Sweet Summertime… and a Final RADICAL Thought on Processes

Kadybug and Lucky
Kadybug and Lucky

We all know the golden age of volunteerism is over. Gen X and Millennials are more than willing to give of their time but they need some fairly significant circumstances: A) if you are going to ask for my time it better make a difference in the lives of others B) if you are going to ask for my time don’t waste it and C) if you are going to ask for my time there should be something in it for me. If we accept that volunteerism is at a decline why are we seemingly unwilling to change our association models. How many  association execs out there actually track WHO is attending your offerings and meetings- not just how many?

For the last several years I have been doing just that. My research shows that in general (of course there are always outliers and some offerings reach a larger crowd) but in general, at my former association of almost 8000 members about 400 of the same people show up or take part in association business. Yep, that would be about 5%. I also found that in all the committee slots available many of same people were on multiple committees. One year out of 410 committee seats the seats were filled by less than 200 members, as one member would serve on multiple committees. Has it ever occurred to anyone that perhaps as associations we are doing all this work (and collecting all this money) to serve less than 5% of our membership? I wonder if that is really fair to the other 95%? This begs the question, “IS MEMBER ENGAGEMENT REALLY NECESSARY FOR A RELEVANT AND SUCCESSFUL ASSOCIATION?”

In Coerver and Byers book Race for Relevance (check out their website by clicking here) they focus on five radical changes:

  • Overhaul the governance model and committee operations (and get the right people focused on the right things).
  • Empower the CEO and leverage staff expertise.
  • Precisely define your member market.
  • Rationalize programs and services–and focus where you can have maximum effect.
  • Get the supporting technology framework right

This book certainly isn’t new and has been passed around enough in the association world but little change has happened? Why? Because we are stuck in our old processes and refuse to let go. Imagine a world where staff departments made the business decisions- staff that has expertise in their chosen fields. Imagine an association where committees were no longer necessary? They engage such a tiny fraction of the membership. Do other people’s dues money really need to be spent to make the 5% feel good? What if dues money were spent on the mission instead? What if the majority of dues money was spent on the mission and focus of the association? That might actually garner the relevance for the rank and file members we so desire.

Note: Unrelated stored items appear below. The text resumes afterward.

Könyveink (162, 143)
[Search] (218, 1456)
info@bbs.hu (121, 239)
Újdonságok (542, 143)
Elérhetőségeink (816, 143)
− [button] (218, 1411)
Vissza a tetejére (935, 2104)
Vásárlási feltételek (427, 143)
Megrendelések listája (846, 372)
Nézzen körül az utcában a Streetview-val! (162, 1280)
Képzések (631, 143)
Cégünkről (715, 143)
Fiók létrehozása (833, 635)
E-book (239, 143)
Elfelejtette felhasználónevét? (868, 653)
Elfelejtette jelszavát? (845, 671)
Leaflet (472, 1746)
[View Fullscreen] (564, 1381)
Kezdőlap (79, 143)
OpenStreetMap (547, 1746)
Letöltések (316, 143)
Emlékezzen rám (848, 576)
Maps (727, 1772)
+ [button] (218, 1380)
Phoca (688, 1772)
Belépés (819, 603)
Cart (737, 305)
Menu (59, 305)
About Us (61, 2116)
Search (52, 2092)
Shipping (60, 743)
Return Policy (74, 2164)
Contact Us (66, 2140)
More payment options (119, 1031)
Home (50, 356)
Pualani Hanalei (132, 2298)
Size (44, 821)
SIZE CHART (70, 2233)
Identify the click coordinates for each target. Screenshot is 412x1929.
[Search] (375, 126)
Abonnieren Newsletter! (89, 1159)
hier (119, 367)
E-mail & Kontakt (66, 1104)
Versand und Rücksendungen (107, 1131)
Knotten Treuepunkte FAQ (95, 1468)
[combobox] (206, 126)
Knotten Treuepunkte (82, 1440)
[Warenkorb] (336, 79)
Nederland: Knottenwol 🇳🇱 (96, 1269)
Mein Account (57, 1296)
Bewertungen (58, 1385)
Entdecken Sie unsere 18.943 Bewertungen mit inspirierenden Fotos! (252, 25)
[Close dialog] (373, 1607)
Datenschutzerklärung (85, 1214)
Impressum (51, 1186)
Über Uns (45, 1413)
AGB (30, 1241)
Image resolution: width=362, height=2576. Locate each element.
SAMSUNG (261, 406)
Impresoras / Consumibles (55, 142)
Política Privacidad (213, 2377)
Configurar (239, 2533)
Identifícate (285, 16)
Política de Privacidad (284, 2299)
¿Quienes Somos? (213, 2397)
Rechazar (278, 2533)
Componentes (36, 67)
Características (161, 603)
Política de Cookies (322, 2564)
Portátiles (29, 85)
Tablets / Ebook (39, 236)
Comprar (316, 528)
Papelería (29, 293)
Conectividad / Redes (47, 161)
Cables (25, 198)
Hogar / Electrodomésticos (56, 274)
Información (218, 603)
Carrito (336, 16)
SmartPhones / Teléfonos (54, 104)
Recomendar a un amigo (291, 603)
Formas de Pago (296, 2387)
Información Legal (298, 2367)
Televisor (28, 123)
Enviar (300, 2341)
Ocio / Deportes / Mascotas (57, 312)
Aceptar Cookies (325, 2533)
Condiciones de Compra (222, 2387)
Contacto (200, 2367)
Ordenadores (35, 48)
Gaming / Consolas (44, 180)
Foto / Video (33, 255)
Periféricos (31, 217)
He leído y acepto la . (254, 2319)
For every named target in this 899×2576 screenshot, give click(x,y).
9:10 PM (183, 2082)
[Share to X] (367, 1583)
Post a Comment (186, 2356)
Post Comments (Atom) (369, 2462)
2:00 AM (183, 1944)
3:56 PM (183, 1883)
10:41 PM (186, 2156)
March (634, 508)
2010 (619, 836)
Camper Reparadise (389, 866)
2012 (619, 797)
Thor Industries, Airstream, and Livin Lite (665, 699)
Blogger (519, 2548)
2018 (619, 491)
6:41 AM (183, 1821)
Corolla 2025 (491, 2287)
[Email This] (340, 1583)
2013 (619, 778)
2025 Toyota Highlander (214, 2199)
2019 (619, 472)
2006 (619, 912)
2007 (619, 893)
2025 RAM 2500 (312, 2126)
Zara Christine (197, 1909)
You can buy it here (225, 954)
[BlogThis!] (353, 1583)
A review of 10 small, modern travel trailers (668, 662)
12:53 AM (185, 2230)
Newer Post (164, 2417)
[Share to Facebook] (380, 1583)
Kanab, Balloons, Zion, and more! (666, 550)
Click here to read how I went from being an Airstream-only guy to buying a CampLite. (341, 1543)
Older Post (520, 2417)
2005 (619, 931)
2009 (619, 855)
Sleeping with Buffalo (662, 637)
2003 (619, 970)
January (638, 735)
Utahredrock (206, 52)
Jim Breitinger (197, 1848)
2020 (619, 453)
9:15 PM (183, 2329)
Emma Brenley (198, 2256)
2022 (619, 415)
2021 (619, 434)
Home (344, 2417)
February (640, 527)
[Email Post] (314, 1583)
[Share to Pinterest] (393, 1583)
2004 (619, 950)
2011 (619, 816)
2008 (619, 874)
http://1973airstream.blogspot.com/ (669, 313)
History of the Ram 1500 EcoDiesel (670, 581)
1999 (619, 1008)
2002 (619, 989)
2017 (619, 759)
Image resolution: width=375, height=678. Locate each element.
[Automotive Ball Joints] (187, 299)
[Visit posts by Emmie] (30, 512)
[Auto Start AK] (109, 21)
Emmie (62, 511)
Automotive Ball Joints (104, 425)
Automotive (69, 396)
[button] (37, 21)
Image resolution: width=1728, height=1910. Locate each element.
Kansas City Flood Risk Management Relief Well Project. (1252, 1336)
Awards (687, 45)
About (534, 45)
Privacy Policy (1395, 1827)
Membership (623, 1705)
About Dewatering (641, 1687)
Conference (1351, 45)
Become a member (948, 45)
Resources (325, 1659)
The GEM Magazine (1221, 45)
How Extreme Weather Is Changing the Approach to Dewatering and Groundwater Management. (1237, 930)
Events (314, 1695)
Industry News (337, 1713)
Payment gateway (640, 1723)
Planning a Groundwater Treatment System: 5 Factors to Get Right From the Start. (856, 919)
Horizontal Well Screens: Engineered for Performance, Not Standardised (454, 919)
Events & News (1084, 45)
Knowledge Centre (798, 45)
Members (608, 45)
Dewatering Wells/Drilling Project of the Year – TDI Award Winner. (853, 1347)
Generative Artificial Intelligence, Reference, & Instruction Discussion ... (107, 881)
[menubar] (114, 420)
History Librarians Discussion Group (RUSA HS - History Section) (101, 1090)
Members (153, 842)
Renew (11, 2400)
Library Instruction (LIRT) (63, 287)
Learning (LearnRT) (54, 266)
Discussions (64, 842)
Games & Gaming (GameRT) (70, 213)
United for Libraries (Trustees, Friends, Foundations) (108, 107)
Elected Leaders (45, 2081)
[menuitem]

Imagine a board that focused on strategic oversight rather than on mundane business decisions? I seriously have sat through two board meetings in the last year where over an hour was spent on renaming an event and recreating a tag line. Is this really strategic governance? Or volunteers playing marketing? I am not saying that there is not a place for volunteers- there certainly is! I am only suggesting the place is not committees.

If we truly desire relevance for the rank and file member, the 95% who are not engaged, we need to stop catering to the 5%. Leadership means there are followers and 5% is an awfully poor following. Our leadership needs to take a good long hard look at their personal agendas, check their egos at the door and get to work on the mission and focus. Yes you have always wanted a class on historic buildings…. that is not a reason to be President. The class probably isn’t offered because there is no call for it from the membership. Let’s stop throwing events for the 5% and instead spend our dues money on advocating for the industry as well as improving business conditions. Let’s have boards of directors who focus on strategic initiatives that improve business conditions and provide financial oversight – it’s okay if that means the board only meets quarterly remember the members dues should not be used to make other members feel good about themselves or feel important.

As a staffer what can we do to facilitate this change? Train our leaders, flood them with information, try a few pilot programs that are committee-less, share blogs such as this with them, share studies that show why association members are not engaged, sneak in some strategic discussion on your agenda, share what you are learning as an assn exec, and be willing to have some frank and uncomfortable discussions with your formal and informal leaders (the influencers of your organization).